Old Leather

We’ve all got them, the ones that the minute you slip into them your foot recognizes the feel.
Mar 11, 2022

We’ve all got them. Mine are that pair of old Irish Setter boots. You know the ones with the scars and colors of an old warrior. I remember winning them at a Ducks Unlimited banquet more years ago than I care to remember. The ones that the minute you slip into them your foot recognizes the feel.

I wonder how many miles I’ve walked in them? Sometimes on the hunt for grouse through thick patches and tangles of hazelnut and tag alder and sharp scratching from the raspberry bushes. Or sometimes during early archery season before the leaves surrender to constant early morning frosts and the surrendering sun a little lower every evening. They have been soaked through from rain and early frosts and record early snows, sand blasted by winds, and cemented hard by dried mud and muck from an unknown deep spot in the bog. There are dark oil spots on one of them from a long-forgotten mechanical breakdown and emergency repair on the Jeep.

The old pair of Irish Setters

Those old boots have outlasted countless pairs of rawhide and nylon laces, each leaving a permanent scar from being cinched up extra tight for that long walk. Even the hard scrabble and talus of the mountains couldn’t breakdown the bovine hide that seems to get stronger with each call to duty. They have saved your toes, and soles, and ankles from serious injury, and yet feel so soft, and comfortable, and familiar inside. I’ve replaced liners in my Pac boots, and Mukluks, and even resoled my old Double H cowboy boots, but never even replaced the insoles in the old leather boots.

A collection of my boots, but none seem to measure up.

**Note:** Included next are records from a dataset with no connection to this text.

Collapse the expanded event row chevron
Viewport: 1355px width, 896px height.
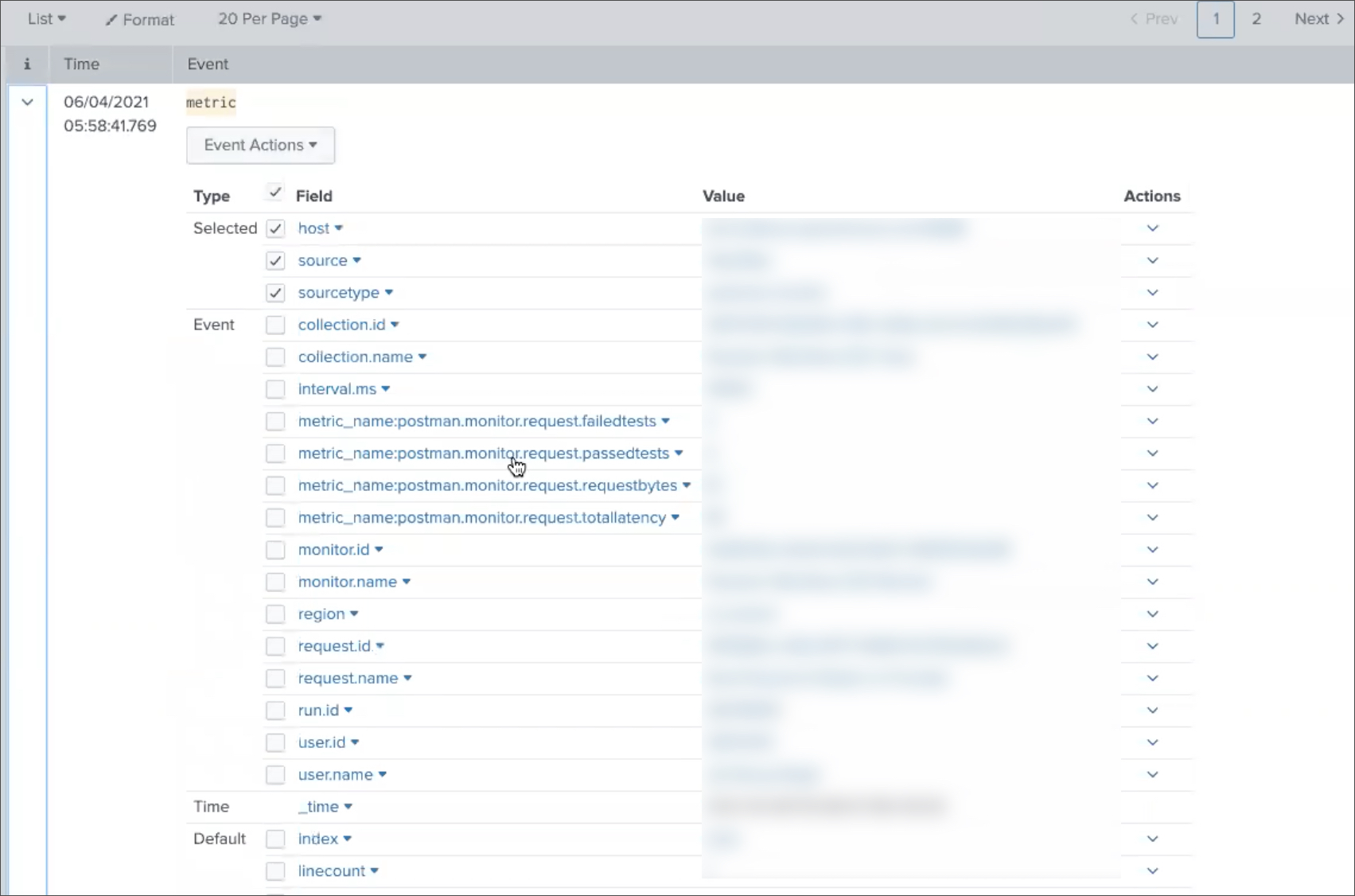tap(27, 102)
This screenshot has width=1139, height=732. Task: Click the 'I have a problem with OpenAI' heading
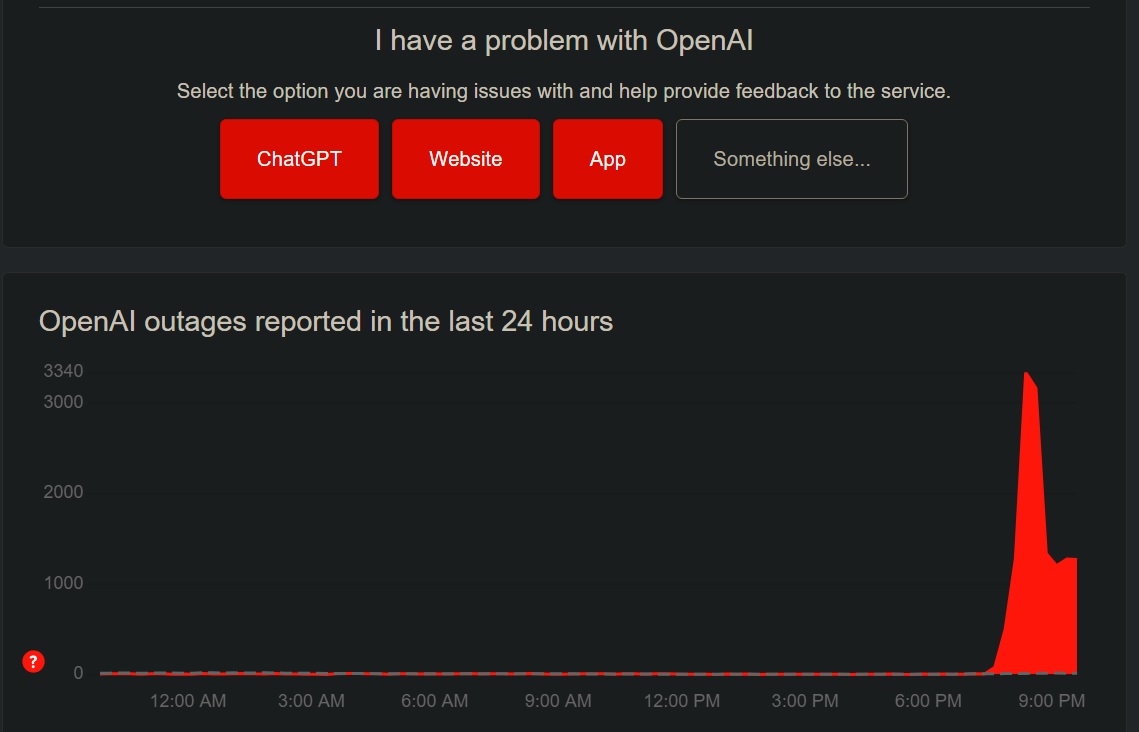563,41
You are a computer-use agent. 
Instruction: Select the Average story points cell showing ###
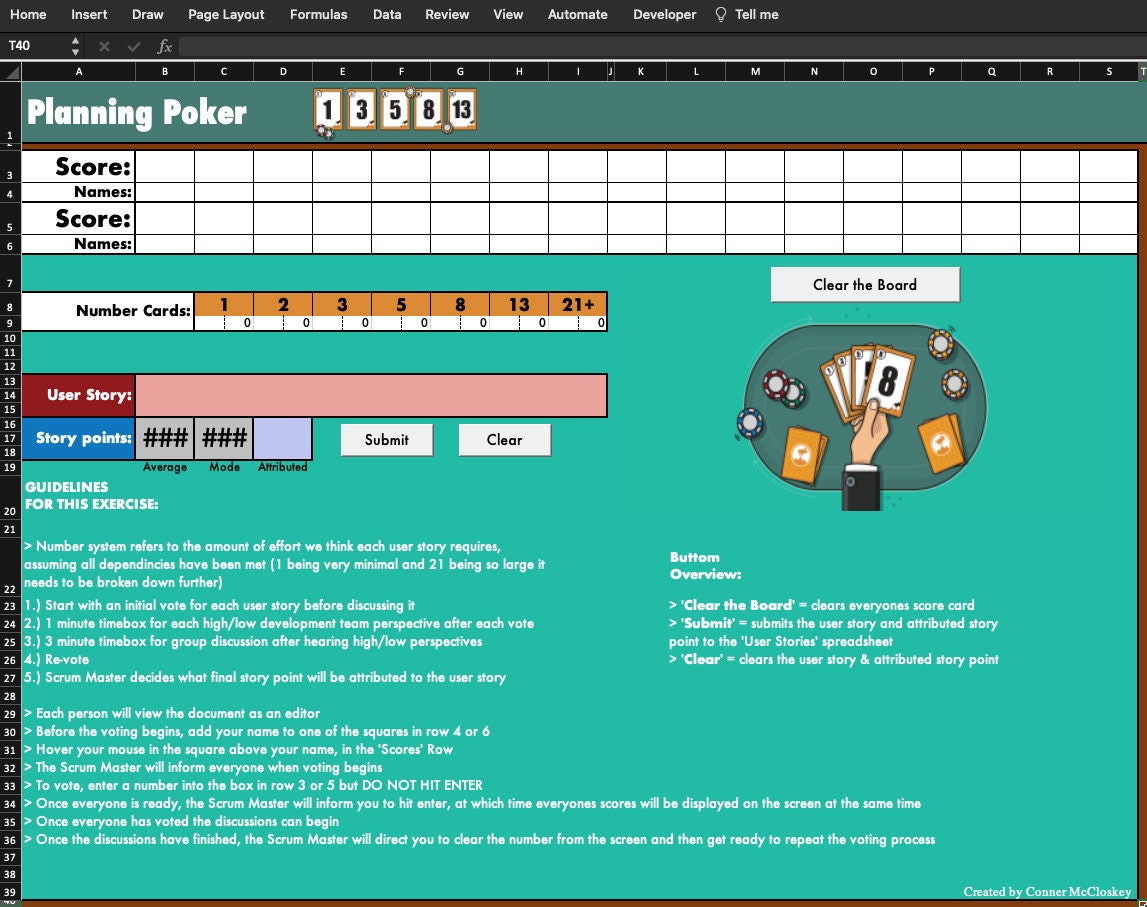click(x=164, y=438)
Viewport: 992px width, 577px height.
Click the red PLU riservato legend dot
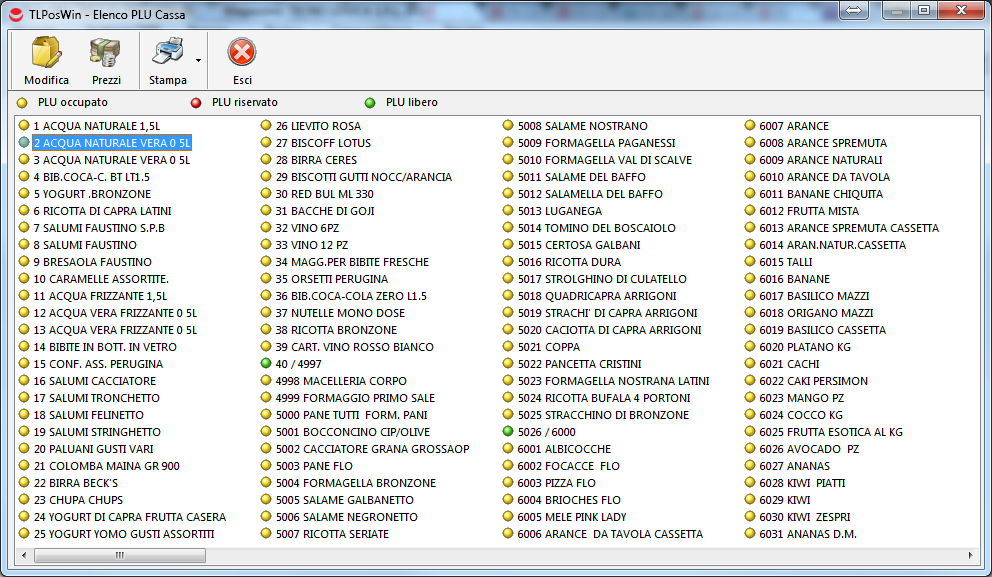(197, 102)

I’ve put them up on a shelf in the garage a couple times when in a weak moment I purchased a new pair of boots. New advanced synthetic nylon compounds resistant to everything the world can throw at them. Their fast-lacing system and light weight frame tempts even the hardiest outdoorsman. But they just don’t feel the same, sound the same, and wear the same, because they aren’t the same as those old leather boots. So sooner rather than later I come to my senses and pull the old leathers back down from the garage shelf and renew a long-standing friendship. I always feel a little guilty and promise to rub a good coat of saddle wax into them if I remember. Hopefully I will, but right now I’ve got a long walk down that old logging road to attend to.